Pmulticompar
Format
cg pmulticompar ?options? multicomparfile sampledir/varfile ...
Summary
Compare multiple variant files
Description
This command combines multiple variant files into one
multicompar file: a tab separated file containing a wide table
used to compare variants between different samples. Each line in the
table contains general variant info (position, type, annotation,
etc.) and columns with variant info specific to each sample
(genotype, coverage, etc.). The latter have a column heading of the
form field-<sample>.
The <sample> name used is extracted from the filename
of the variant files by removing the file extension and the start of
the filename up to and including the first -. (Variant files are
expected to use the following convention: var-<sample>.tsv.)
<sample> can be simply the samplename, but may also include
information about e.g. the sequencing or analysis method in the form
method-samplename, e.g. var-gatk-sample1.tsv and var-sam-sample1.tsv
to indicate variants called using gatk and samtools respectively for
the same sample (sample1), thus allowing comparison of different
methods, etc.
Completing missing information
When some samples contain a variant that others do not, the
information in the multicompar file cannot be complete by combining
variant files alone: A variant missing in one variant file may either
mean that it is reference or that it is not sequenced. Other
information about coverage, etc. on the variant not present in the
variant file will also be missing. multicompar will try to
complete this missing info based on files (if present)
accompanying the variant file (in the same directory and having a
similar filename). Folowing files can be used for completing
multicompar data:
- sreg-<sample>.tsv: a tab-separated region file indicating
all regions that are sequenced. If the variant is located in such a
region, the sequenced-sample value will be set to r (for
reference). Outside of these regions it will be annotated as u
(unsequenced).
- varall-<sample>.tsv: an tsv file made by returning
"variant" calling results for all positions. This must
contain the same columns as the variant file. All fields can be
completed from a varall file. If a variant is not in the varall
file, it is set to u (unsequenced).
If data can not be completed using accompanying files, the
missing information will be indicated by a questing mark as a value
in the table.
Adding to an existing multicomnpar
Using the same command, you can add new samples to an existing
multicompar file. pmulticompar needs the original variant files and
accompanying files for the existing multicompar file. It can find
these files (based on filename) easily if everything is organised in
a projectdir (hint: You can add samples
in another projectdir without duplication using symbolic links)
pmulticompar will look however in various places relative to the
multicompar file (same directory, samples directory in same dir,
parent directory, samples directory in parent dir).

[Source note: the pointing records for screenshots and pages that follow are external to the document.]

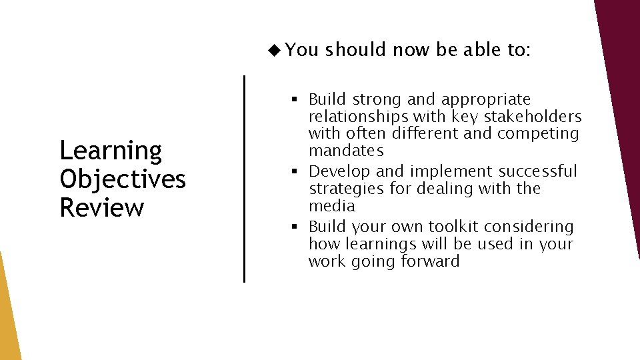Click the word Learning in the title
pos(111,151)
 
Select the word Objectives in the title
pos(123,179)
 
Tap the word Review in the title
pos(101,207)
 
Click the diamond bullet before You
pos(273,49)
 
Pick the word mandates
pos(346,151)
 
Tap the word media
pos(331,206)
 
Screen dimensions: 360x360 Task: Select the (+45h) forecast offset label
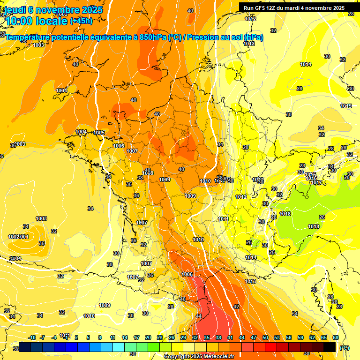point(81,21)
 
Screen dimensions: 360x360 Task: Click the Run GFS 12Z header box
point(294,8)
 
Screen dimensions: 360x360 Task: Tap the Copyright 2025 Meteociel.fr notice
point(198,357)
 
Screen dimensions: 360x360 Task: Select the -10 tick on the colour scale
point(32,338)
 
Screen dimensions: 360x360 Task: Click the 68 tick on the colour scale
point(335,338)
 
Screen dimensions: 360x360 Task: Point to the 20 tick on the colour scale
point(148,338)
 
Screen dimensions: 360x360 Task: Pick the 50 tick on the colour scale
point(265,338)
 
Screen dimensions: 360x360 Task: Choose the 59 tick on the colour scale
point(300,338)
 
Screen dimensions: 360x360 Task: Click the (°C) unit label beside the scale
point(345,348)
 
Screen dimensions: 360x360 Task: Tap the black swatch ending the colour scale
point(330,347)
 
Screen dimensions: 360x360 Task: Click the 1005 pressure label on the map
point(99,133)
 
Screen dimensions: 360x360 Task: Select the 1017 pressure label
point(317,182)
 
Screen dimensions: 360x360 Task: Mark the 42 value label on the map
point(236,307)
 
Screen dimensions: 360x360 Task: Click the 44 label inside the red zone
point(199,316)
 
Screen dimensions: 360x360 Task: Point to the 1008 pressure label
point(148,173)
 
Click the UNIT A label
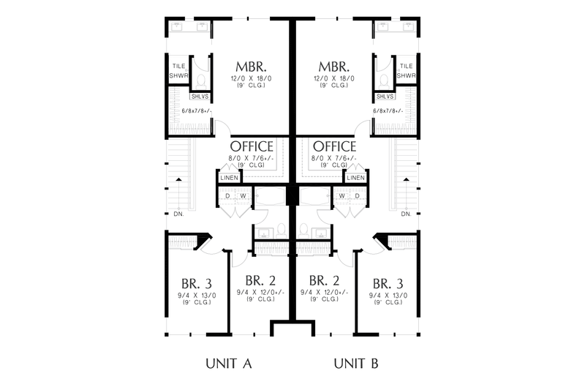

compared to old multicompar
cg pmulticompar is a parallel and much faster version of multicompar. It also integrates the
reannot step in one. It is more finicky about e.g. directory
structure (needs to find the original sample variant files) and does
not support all accompanying information files that the old one does.
Arguments
- multicomparfile
- resultfile, will be created if it does not exist
- sampledir/varfile
- directory or file containing variants of new sample to be
added. More than one can added in one command If a sample directory
is given, all files in it of the format var-<sample>.tsv (or
fannotvar-<sample>.tsv) will be added as variant files.
Options
- -r 0/1 (--reannotregonly)
- Also do reannotation, but only region data (sreg) will be
updated
- -t variantfile (--targetvarsfile)
- All variants in variantfile will be in the final
multicompar, even if they are not present in any of the samples. A
column will be added to indicate for each variant if it was in the
targetvarsfile. The name of the column will be the part of the
filename after the last dash. If variantfile contains a
"name" column, the content of this will be used in the
targets column instead of a 1.
- -s 0/1 (-split --split)
- if 1 (default), multiple alternative alleles will be on a
separate lines, treated mostly as a separate variant Use 0 for
giving alternatives alleles on the same line, separated by comma in
the alt field
- -e 0/1 (--erroronduplicates)
- if 1, an error is given if one of the samples to be added is
alread present in the multicompar file. The default (0) is to skip
these.
- -i 0/1 (--skipincomplete)
- if set to 0, pmulticompar will stop with an error if no sreg
or varall file is found for a sample. If 1 (default), it will give
a warning, but continue making the multicompar file (incomplete for
this sample)
- -keepfields fieldlist
- Besides the obligatory fields, include only the fields in
fieldlist (space separated) in the resulting multicompar. Default
is to use all fields present in the file (*)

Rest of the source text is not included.